Dearest Zann,
So a few days later I was back in Candur’s office while Srix and five other guards took their Rosolla Guard oaths. Or, rather, I brought them there, and then made an excuse to get away as quickly as I could.
I didn’t write about taking the oath myself, back when I first joined. That’s because I didn’t take it.
The problem is that the oath asks you to swear by the mysteries of Yskere. And I don’t know the mysteries of Yskere, because I don’t belong to the cult of Yskere. Yskere is the patron goddess of soldiers. All soldiers, if they’re serious about it and not just a farmhand carrying a spear because someone told him to, are supposed to join the cult.
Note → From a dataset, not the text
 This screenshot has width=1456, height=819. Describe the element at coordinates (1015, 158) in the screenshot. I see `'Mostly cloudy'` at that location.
So I got recruited when I was in the army. All very secretive. Fellow named Smanick took me aside one evening and explained the basic idea.
First you get piss drunk. Then Smanick takes a paste of ground-up herbs and rubs it on your eyelids. Then you put your head in a box and Smanick and a couple of other soldiers bury you alive, not too deep, and they blow some kind of smoke into the box. And Yskere comes to you and shows you her mysteries, which are, I think, secrets about life and death and blood and sex. And you’re there overnight. In the morning Smanick digs you up and you’re in the cult.
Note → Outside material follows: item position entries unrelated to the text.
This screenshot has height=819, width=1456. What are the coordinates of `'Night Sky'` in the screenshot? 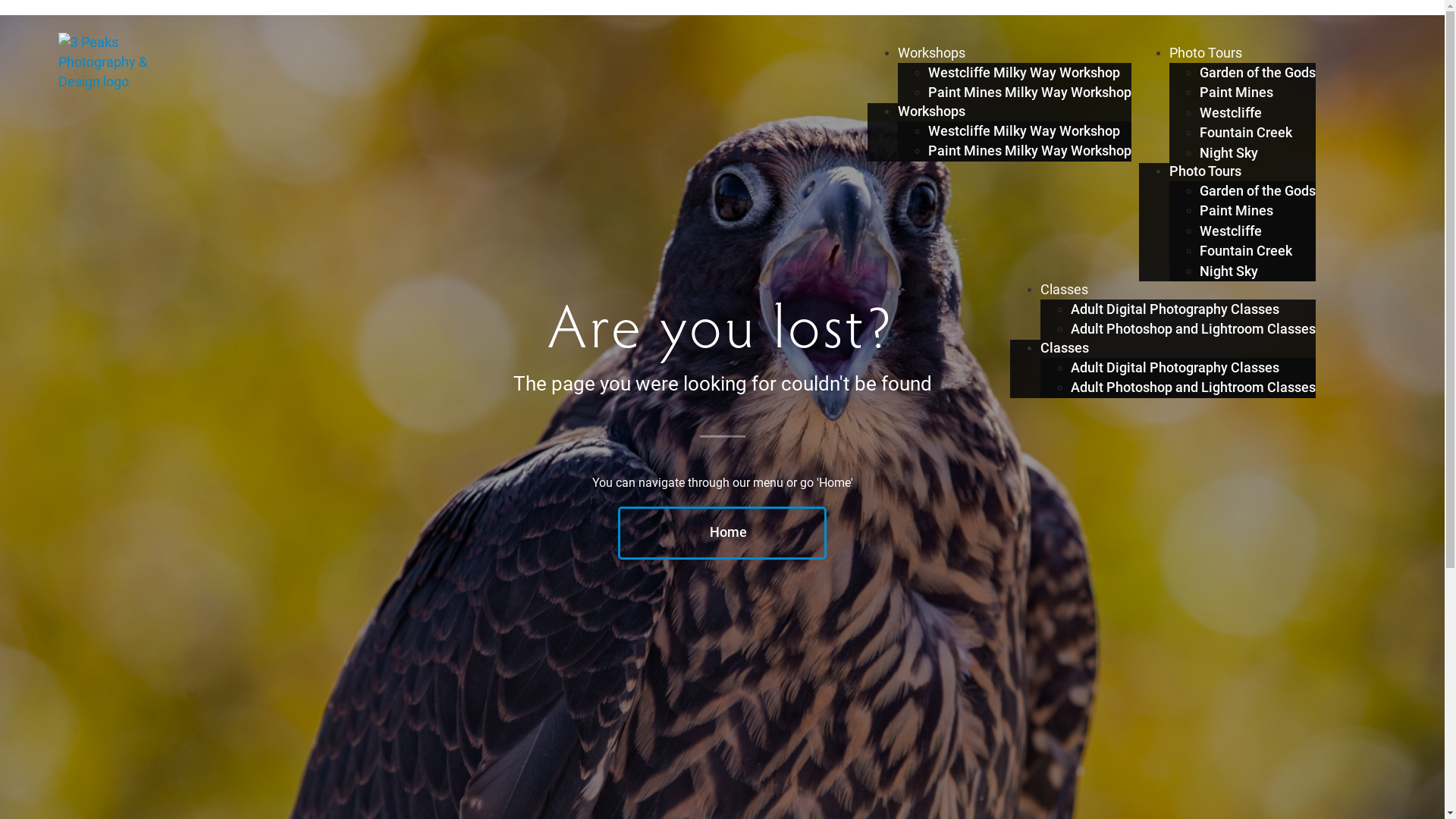 It's located at (1228, 271).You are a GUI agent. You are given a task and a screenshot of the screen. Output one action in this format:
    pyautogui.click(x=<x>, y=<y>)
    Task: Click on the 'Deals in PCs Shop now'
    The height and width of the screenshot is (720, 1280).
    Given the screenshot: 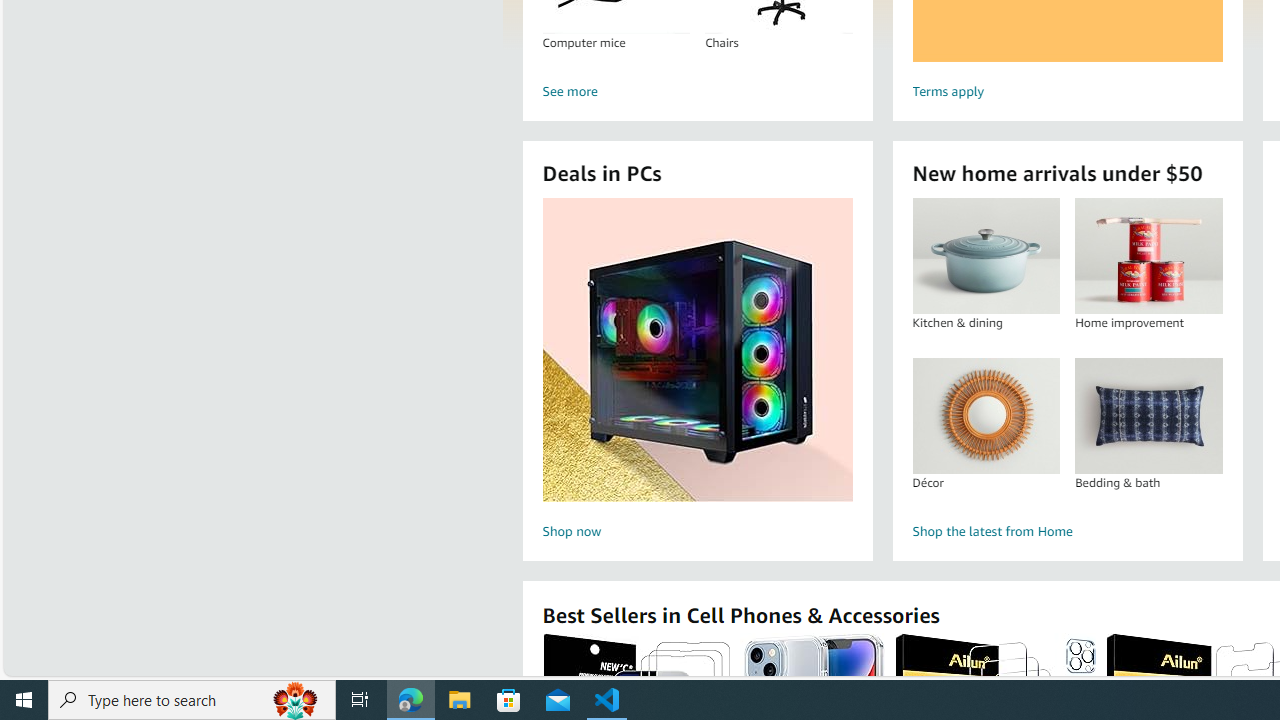 What is the action you would take?
    pyautogui.click(x=697, y=371)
So I did all that, but the problem was that when Yskere came to me, she was angry. “Never!” she shouted. “You will never learn! You’re no soldier; you would betray your comrades in an instant! I don’t know what you are and I turn my face from you!” And disappeared from my mind’s eye. It scared the drink and smoke right out of me and I lay there shivering until the morning.
Nobody ever asked me about it. Smanick was supposed to, but the Sugarsiders made a sortie that morning and he was killed. Everyone assumed that I was in the cult, but I wasn’t, and I’m sure not going to swear an oath that I am. From what I understand, it’s normal for warrior orders like the Rosolla Guard to require that their members all be sworn to Yskere. I just have to hope that it’s never important. And that Candur never finds out.
I wish I could say that I didn’t understand why Yskere was angry at me. But I do. Oh well; as long as I’m in the palace, that’s the important part.
Oh, I should mention that the other guards who joined this morning included three that Fafafa had sent me to. There was Akinis the Rider, Red Mallot, and Trrle Two-Flags. All three were very friendly and easygoing, had done a lot of this kind of work before, and seemed like they could kill me with a rosepetal at sixty paces.